» Work to be completed
If a line in the records below contains the word "button", return that line.
··· Record extracts
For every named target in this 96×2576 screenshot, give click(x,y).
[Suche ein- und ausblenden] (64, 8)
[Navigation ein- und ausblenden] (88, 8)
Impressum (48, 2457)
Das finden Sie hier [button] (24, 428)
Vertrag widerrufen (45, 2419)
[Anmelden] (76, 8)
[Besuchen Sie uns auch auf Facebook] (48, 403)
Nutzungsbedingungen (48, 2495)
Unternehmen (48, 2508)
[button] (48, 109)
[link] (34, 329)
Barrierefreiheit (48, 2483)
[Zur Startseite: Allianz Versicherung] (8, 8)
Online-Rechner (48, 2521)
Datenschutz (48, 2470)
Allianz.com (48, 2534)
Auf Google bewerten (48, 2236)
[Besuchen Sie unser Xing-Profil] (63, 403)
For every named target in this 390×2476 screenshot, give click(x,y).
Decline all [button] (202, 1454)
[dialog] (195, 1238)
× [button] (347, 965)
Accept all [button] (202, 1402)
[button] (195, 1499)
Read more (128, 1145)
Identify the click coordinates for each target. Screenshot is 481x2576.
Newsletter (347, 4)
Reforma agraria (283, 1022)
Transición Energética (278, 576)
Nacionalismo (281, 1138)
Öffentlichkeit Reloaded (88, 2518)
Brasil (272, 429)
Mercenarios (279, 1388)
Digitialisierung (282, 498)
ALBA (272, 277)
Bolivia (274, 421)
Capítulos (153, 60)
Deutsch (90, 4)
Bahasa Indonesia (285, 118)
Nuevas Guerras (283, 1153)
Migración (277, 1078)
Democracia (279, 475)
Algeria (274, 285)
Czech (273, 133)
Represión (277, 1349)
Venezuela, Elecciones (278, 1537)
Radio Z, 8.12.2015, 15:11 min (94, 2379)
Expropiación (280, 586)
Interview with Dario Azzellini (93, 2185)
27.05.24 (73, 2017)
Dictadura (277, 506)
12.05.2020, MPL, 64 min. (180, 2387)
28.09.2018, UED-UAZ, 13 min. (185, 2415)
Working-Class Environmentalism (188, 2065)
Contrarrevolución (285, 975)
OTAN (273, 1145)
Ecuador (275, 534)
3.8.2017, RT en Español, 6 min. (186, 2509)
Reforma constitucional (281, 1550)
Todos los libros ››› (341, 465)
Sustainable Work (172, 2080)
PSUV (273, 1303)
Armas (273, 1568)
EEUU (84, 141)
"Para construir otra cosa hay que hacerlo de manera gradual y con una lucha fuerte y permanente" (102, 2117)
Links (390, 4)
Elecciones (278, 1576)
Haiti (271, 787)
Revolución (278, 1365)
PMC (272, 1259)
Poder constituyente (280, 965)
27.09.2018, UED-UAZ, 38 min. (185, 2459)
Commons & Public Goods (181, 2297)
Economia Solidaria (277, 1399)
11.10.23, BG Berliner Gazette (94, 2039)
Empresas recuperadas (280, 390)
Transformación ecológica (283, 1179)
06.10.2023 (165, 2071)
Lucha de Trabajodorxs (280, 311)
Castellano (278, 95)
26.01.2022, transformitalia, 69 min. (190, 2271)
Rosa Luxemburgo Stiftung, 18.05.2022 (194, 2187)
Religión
······
» Solved exercise
Das finden Sie hier [button] (24, 428)
[button] (48, 109)
Decline all [button] (202, 1454)
× [button] (347, 965)
Accept all [button] (202, 1402)
[button] (195, 1499)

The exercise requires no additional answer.